REQUIRED ACTION: Each record, in full, must be restated word for word.

RECORDS SHOWN:
•••••
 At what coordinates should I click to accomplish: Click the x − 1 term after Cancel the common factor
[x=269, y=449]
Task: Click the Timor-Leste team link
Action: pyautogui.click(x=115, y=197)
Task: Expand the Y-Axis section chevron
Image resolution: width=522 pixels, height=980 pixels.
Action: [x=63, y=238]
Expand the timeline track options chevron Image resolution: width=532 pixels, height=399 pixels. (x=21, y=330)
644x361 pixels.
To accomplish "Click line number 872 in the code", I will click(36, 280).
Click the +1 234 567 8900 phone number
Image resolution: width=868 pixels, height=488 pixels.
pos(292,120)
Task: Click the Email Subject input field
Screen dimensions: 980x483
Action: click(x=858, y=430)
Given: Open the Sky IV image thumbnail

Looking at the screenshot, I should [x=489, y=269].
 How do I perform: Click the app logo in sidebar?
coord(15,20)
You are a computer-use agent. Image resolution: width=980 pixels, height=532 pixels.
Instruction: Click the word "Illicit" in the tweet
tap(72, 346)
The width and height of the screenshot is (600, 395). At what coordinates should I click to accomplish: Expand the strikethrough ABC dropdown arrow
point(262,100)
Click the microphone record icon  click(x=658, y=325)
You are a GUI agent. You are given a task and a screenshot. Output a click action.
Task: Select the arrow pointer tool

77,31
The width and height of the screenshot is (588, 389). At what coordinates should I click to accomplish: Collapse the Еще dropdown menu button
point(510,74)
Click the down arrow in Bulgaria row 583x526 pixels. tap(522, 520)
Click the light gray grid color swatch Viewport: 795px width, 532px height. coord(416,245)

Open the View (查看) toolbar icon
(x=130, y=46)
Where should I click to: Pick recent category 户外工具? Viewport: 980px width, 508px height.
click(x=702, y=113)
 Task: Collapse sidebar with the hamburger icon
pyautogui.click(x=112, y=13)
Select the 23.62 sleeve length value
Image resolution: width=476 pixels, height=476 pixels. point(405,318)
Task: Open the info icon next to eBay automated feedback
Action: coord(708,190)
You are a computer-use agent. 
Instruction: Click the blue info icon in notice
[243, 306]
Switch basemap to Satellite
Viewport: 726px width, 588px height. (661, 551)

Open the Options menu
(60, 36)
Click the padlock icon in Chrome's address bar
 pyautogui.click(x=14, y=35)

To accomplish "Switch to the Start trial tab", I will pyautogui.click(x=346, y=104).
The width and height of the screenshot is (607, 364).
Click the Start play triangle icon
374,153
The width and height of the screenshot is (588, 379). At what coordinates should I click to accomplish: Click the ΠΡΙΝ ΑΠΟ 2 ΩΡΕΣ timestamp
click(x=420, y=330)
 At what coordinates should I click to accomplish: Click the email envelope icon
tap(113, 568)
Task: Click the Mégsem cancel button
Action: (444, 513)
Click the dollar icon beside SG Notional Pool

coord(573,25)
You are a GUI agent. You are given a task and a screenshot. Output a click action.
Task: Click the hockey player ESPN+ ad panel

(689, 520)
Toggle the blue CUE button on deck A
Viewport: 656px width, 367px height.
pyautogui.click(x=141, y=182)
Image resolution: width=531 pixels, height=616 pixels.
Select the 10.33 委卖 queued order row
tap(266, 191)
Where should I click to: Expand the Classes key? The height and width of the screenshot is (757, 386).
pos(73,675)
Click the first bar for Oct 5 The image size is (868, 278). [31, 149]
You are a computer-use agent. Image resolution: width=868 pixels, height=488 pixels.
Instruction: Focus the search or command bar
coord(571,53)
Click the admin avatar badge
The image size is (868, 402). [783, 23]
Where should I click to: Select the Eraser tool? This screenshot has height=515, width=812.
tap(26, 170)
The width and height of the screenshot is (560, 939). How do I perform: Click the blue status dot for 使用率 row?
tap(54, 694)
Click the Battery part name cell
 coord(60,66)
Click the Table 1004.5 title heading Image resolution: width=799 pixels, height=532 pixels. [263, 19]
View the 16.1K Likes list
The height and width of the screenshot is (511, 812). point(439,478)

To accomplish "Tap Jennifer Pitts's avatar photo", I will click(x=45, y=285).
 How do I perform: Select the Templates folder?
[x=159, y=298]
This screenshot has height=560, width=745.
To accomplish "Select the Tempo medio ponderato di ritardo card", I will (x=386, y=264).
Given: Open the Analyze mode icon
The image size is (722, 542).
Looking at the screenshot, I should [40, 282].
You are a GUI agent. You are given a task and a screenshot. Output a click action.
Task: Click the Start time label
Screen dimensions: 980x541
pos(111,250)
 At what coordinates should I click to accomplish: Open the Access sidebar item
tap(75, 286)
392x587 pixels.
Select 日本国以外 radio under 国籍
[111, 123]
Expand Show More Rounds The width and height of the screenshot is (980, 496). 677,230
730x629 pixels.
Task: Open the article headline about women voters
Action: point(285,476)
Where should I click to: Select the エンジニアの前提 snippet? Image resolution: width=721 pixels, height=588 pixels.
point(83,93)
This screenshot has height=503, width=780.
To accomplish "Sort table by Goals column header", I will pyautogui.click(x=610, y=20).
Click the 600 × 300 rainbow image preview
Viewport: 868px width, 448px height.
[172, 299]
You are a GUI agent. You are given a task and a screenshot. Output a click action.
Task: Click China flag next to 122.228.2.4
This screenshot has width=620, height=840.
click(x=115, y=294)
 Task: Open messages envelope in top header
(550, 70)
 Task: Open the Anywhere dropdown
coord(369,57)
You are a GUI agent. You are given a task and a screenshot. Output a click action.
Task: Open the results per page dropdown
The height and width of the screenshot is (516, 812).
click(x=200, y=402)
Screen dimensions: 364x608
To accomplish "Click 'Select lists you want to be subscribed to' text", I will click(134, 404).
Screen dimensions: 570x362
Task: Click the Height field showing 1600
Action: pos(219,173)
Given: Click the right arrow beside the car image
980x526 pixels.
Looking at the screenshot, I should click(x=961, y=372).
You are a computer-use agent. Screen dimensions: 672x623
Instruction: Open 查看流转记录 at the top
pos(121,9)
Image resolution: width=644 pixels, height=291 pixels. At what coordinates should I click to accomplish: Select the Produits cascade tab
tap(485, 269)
•••••
ANSWER BOX:
 At what coordinates should I click to accomplish: Click the x − 1 term after Cancel the common factor
[x=269, y=449]
Task: Click the Timor-Leste team link
Action: pyautogui.click(x=115, y=197)
Task: Expand the Y-Axis section chevron
Image resolution: width=522 pixels, height=980 pixels.
Action: [x=63, y=238]
Expand the timeline track options chevron Image resolution: width=532 pixels, height=399 pixels. (x=21, y=330)
644x361 pixels.
To accomplish "Click line number 872 in the code", I will click(36, 280).
Click the +1 234 567 8900 phone number
Image resolution: width=868 pixels, height=488 pixels.
pos(292,120)
Task: Click the Email Subject input field
Screen dimensions: 980x483
Action: click(x=858, y=430)
Given: Open the Sky IV image thumbnail

Looking at the screenshot, I should [x=489, y=269].
 How do I perform: Click the app logo in sidebar?
coord(15,20)
You are a computer-use agent. Image resolution: width=980 pixels, height=532 pixels.
Instruction: Click the word "Illicit" in the tweet
tap(72, 346)
The width and height of the screenshot is (600, 395). At what coordinates should I click to accomplish: Expand the strikethrough ABC dropdown arrow
point(262,100)
Click the microphone record icon  click(x=658, y=325)
You are a GUI agent. You are given a task and a screenshot. Output a click action.
Task: Select the arrow pointer tool

77,31
The width and height of the screenshot is (588, 389). At what coordinates should I click to accomplish: Collapse the Еще dropdown menu button
point(510,74)
Click the down arrow in Bulgaria row 583x526 pixels. tap(522, 520)
Click the light gray grid color swatch Viewport: 795px width, 532px height. coord(416,245)

Open the View (查看) toolbar icon
(x=130, y=46)
Where should I click to: Pick recent category 户外工具? Viewport: 980px width, 508px height.
click(x=702, y=113)
 Task: Collapse sidebar with the hamburger icon
pyautogui.click(x=112, y=13)
Select the 23.62 sleeve length value
Image resolution: width=476 pixels, height=476 pixels. point(405,318)
Task: Open the info icon next to eBay automated feedback
Action: coord(708,190)
You are a computer-use agent. 
Instruction: Click the blue info icon in notice
[243, 306]
Switch basemap to Satellite
Viewport: 726px width, 588px height. (661, 551)

Open the Options menu
(60, 36)
Click the padlock icon in Chrome's address bar
 pyautogui.click(x=14, y=35)

To accomplish "Switch to the Start trial tab", I will pyautogui.click(x=346, y=104).
The width and height of the screenshot is (607, 364).
Click the Start play triangle icon
374,153
The width and height of the screenshot is (588, 379). At what coordinates should I click to accomplish: Click the ΠΡΙΝ ΑΠΟ 2 ΩΡΕΣ timestamp
click(x=420, y=330)
 At what coordinates should I click to accomplish: Click the email envelope icon
tap(113, 568)
Task: Click the Mégsem cancel button
Action: (444, 513)
Click the dollar icon beside SG Notional Pool

coord(573,25)
You are a GUI agent. You are given a task and a screenshot. Output a click action.
Task: Click the hockey player ESPN+ ad panel

(689, 520)
Toggle the blue CUE button on deck A
Viewport: 656px width, 367px height.
pyautogui.click(x=141, y=182)
Image resolution: width=531 pixels, height=616 pixels.
Select the 10.33 委卖 queued order row
tap(266, 191)
Where should I click to: Expand the Classes key? The height and width of the screenshot is (757, 386).
pos(73,675)
Click the first bar for Oct 5 The image size is (868, 278). [31, 149]
You are a computer-use agent. Image resolution: width=868 pixels, height=488 pixels.
Instruction: Focus the search or command bar
coord(571,53)
Click the admin avatar badge
The image size is (868, 402). [783, 23]
Where should I click to: Select the Eraser tool? This screenshot has height=515, width=812.
tap(26, 170)
The width and height of the screenshot is (560, 939). How do I perform: Click the blue status dot for 使用率 row?
tap(54, 694)
Click the Battery part name cell
 coord(60,66)
Click the Table 1004.5 title heading Image resolution: width=799 pixels, height=532 pixels. [263, 19]
View the 16.1K Likes list
The height and width of the screenshot is (511, 812). point(439,478)

To accomplish "Tap Jennifer Pitts's avatar photo", I will click(x=45, y=285).
 How do I perform: Select the Templates folder?
[x=159, y=298]
This screenshot has height=560, width=745.
To accomplish "Select the Tempo medio ponderato di ritardo card", I will (x=386, y=264).
Given: Open the Analyze mode icon
The image size is (722, 542).
Looking at the screenshot, I should [40, 282].
You are a GUI agent. You are given a task and a screenshot. Output a click action.
Task: Click the Start time label
Screen dimensions: 980x541
pos(111,250)
 At what coordinates should I click to accomplish: Open the Access sidebar item
tap(75, 286)
392x587 pixels.
Select 日本国以外 radio under 国籍
[111, 123]
Expand Show More Rounds The width and height of the screenshot is (980, 496). 677,230
730x629 pixels.
Task: Open the article headline about women voters
Action: point(285,476)
Where should I click to: Select the エンジニアの前提 snippet? Image resolution: width=721 pixels, height=588 pixels.
point(83,93)
This screenshot has height=503, width=780.
To accomplish "Sort table by Goals column header", I will pyautogui.click(x=610, y=20).
Click the 600 × 300 rainbow image preview
Viewport: 868px width, 448px height.
[172, 299]
You are a GUI agent. You are given a task and a screenshot. Output a click action.
Task: Click China flag next to 122.228.2.4
This screenshot has width=620, height=840.
click(x=115, y=294)
 Task: Open messages envelope in top header
(550, 70)
 Task: Open the Anywhere dropdown
coord(369,57)
You are a GUI agent. You are given a task and a screenshot. Output a click action.
Task: Open the results per page dropdown
The height and width of the screenshot is (516, 812).
click(x=200, y=402)
Screen dimensions: 364x608
To accomplish "Click 'Select lists you want to be subscribed to' text", I will click(134, 404).
Screen dimensions: 570x362
Task: Click the Height field showing 1600
Action: pos(219,173)
Given: Click the right arrow beside the car image
980x526 pixels.
Looking at the screenshot, I should click(x=961, y=372).
You are a computer-use agent. Screen dimensions: 672x623
Instruction: Open 查看流转记录 at the top
pos(121,9)
Image resolution: width=644 pixels, height=291 pixels. At what coordinates should I click to accomplish: Select the Produits cascade tab
tap(485, 269)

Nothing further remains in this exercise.